(WRITTEN TASK): Can you write out these records line for line, without changing anything?
----- RAW DATA
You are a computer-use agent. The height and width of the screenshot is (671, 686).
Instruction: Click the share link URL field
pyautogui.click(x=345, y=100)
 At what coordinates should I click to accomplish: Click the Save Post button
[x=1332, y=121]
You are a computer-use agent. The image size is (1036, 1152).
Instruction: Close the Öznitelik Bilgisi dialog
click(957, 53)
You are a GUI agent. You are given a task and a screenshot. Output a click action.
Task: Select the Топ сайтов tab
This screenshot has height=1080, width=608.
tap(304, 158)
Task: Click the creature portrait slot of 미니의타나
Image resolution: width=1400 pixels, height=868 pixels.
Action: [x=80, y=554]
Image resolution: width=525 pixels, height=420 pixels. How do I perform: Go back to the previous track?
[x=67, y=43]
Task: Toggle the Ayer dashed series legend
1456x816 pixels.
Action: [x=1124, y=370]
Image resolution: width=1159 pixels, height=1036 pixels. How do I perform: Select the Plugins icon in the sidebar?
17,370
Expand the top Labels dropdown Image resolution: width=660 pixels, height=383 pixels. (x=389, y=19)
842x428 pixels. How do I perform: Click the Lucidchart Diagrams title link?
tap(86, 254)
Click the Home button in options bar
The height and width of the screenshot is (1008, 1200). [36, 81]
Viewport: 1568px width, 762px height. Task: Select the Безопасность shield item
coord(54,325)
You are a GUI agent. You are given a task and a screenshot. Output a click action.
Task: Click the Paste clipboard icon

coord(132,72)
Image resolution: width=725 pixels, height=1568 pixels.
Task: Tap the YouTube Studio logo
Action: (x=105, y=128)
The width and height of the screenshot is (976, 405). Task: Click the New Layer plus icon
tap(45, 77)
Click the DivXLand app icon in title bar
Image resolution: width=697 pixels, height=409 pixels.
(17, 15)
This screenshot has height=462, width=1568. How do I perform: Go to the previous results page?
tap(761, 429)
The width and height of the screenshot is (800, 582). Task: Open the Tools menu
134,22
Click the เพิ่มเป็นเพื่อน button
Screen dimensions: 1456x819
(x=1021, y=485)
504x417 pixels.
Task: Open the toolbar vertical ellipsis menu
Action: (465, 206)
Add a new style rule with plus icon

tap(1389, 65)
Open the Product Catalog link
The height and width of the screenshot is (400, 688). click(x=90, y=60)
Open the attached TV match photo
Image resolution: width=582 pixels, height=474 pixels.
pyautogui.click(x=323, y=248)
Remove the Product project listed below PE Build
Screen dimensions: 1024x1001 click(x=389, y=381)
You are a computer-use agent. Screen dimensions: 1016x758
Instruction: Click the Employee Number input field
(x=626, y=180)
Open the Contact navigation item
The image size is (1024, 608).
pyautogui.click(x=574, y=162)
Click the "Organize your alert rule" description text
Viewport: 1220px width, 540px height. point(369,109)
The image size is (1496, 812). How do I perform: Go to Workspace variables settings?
----------
(FINISHED EXERCISE):
You are a computer-use agent. The height and width of the screenshot is (671, 686).
Instruction: Click the share link URL field
pyautogui.click(x=345, y=100)
 At what coordinates should I click to accomplish: Click the Save Post button
[x=1332, y=121]
You are a computer-use agent. The image size is (1036, 1152).
Instruction: Close the Öznitelik Bilgisi dialog
click(957, 53)
You are a GUI agent. You are given a task and a screenshot. Output a click action.
Task: Select the Топ сайтов tab
This screenshot has height=1080, width=608.
tap(304, 158)
Task: Click the creature portrait slot of 미니의타나
Image resolution: width=1400 pixels, height=868 pixels.
Action: [x=80, y=554]
Image resolution: width=525 pixels, height=420 pixels. How do I perform: Go back to the previous track?
[x=67, y=43]
Task: Toggle the Ayer dashed series legend
1456x816 pixels.
Action: [x=1124, y=370]
Image resolution: width=1159 pixels, height=1036 pixels. How do I perform: Select the Plugins icon in the sidebar?
17,370
Expand the top Labels dropdown Image resolution: width=660 pixels, height=383 pixels. (x=389, y=19)
842x428 pixels. How do I perform: Click the Lucidchart Diagrams title link?
tap(86, 254)
Click the Home button in options bar
The height and width of the screenshot is (1008, 1200). [36, 81]
Viewport: 1568px width, 762px height. Task: Select the Безопасность shield item
coord(54,325)
You are a GUI agent. You are given a task and a screenshot. Output a click action.
Task: Click the Paste clipboard icon

coord(132,72)
Image resolution: width=725 pixels, height=1568 pixels.
Task: Tap the YouTube Studio logo
Action: (x=105, y=128)
The width and height of the screenshot is (976, 405). Task: Click the New Layer plus icon
tap(45, 77)
Click the DivXLand app icon in title bar
Image resolution: width=697 pixels, height=409 pixels.
(17, 15)
This screenshot has height=462, width=1568. How do I perform: Go to the previous results page?
tap(761, 429)
The width and height of the screenshot is (800, 582). Task: Open the Tools menu
134,22
Click the เพิ่มเป็นเพื่อน button
Screen dimensions: 1456x819
(x=1021, y=485)
504x417 pixels.
Task: Open the toolbar vertical ellipsis menu
Action: (465, 206)
Add a new style rule with plus icon

tap(1389, 65)
Open the Product Catalog link
The height and width of the screenshot is (400, 688). click(x=90, y=60)
Open the attached TV match photo
Image resolution: width=582 pixels, height=474 pixels.
pyautogui.click(x=323, y=248)
Remove the Product project listed below PE Build
Screen dimensions: 1024x1001 click(x=389, y=381)
You are a computer-use agent. Screen dimensions: 1016x758
Instruction: Click the Employee Number input field
(x=626, y=180)
Open the Contact navigation item
The image size is (1024, 608).
pyautogui.click(x=574, y=162)
Click the "Organize your alert rule" description text
Viewport: 1220px width, 540px height. point(369,109)
The image size is (1496, 812). How do I perform: Go to Workspace variables settings?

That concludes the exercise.